A number of articles report that the photosynthetic apparatus is sensitive to adverse environmental factors such as allelochemicals43, high light52 and UV-B radiation53. Chl a is the main photosynthetic pigment in cyanobacteria and plays a crucial role in light harvesting and energy conversion. Most of the algal cells in the PG-treated groups showed decreased Chl a content. Meanwhile, photochemical efficiency and relative electron transport rate of algal cells were also seriously inhibited. These results indicate that PG can cause the dysfunctioning of photosynthesis by degrading Chl a and disrupting the photosynthetic system. Both the primary photochemical reaction and electron transport are accompanied by the movement of electron carriers and/or related enzymes within the thylakoid membrane. Therefore, photosynthesis is mainly affected by the structure and fluidity of the thylakoid membrane54. The significant inhibitions of photochemical efficiency and relative electron transport rate in PG-treated cells indicate that PG can cause the dysfunction of photosynthetic systems by disrupting the thylakoid membrane. We suggest that the excess ROS is responsible for the degradation of Chl a and the damage to the thylakoid membrane. Furthermore, our proteomics analysis indicates that PG influences every aspect of photosynthesis, including the synthesis of photosynthesis antenna proteins, carbon fixation and the pentose phosphate pathway.

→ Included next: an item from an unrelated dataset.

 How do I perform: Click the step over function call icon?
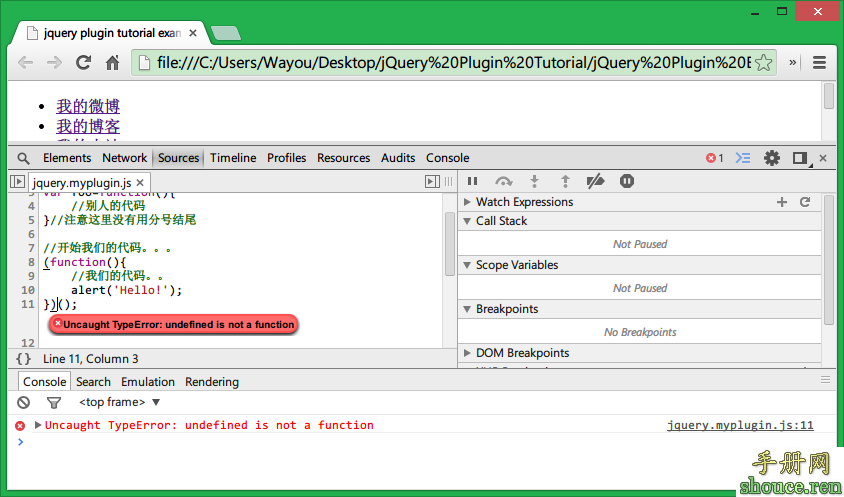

The content of protein can indirectly reflect the growth state of algal cells. The protein contents in M. aeruginosa cells treated with PG were markedly decreased and most cells were dead or dying. The GO analysis indicated that the differentially expressed proteins are involved in a wide range of biological processes and have different molecular functions. The enrichment-based cluster analysis of KEGG pathways suggested that PG not only induced ROS overproduction to cause oxidative damage in algal cells, but also altered various metabolic pathways and biological processes. The up-regulated proteins were enriched in the categories of ABC transporters, sulphur metabolism and nucleotide excision repair related pathways. From this result, we infer that the transmembrane transport of PG is probably carried out by ABC transporters and PG stimulates sulphur metabolism in M. aeruginosa. Typically, the increase in nucleotide excision activity and DNA degradation accompany cell death. However, we did not detect DNA degradation characteristic of cell death. Based on the proteomics analysis, we conclude that the up-regulated expression of proteins associated with nucleotide excision repair blocked DNA degradation. The down-regulated proteins were enriched in the categories of ribosome, nitrogen metabolism, amino acid biosynthesis and photosynthesis. Therefore, we suggest that PG probably targets the ribosome, interferes with nitrogen metabolism, down-regulates the biosynthesis of amino acids, and eventually leads to a decrease in the protein content of algal cells. In the meantime, PG treatment resulted in the dysfunctioning of the photosynthetic system, likely through the degradation of photosynthesis antenna proteins and those proteins involved in carbon fixation and the pentose phosphate pathway. All of these pathways could be directly related to the stress response of M. aeruginosa to PG.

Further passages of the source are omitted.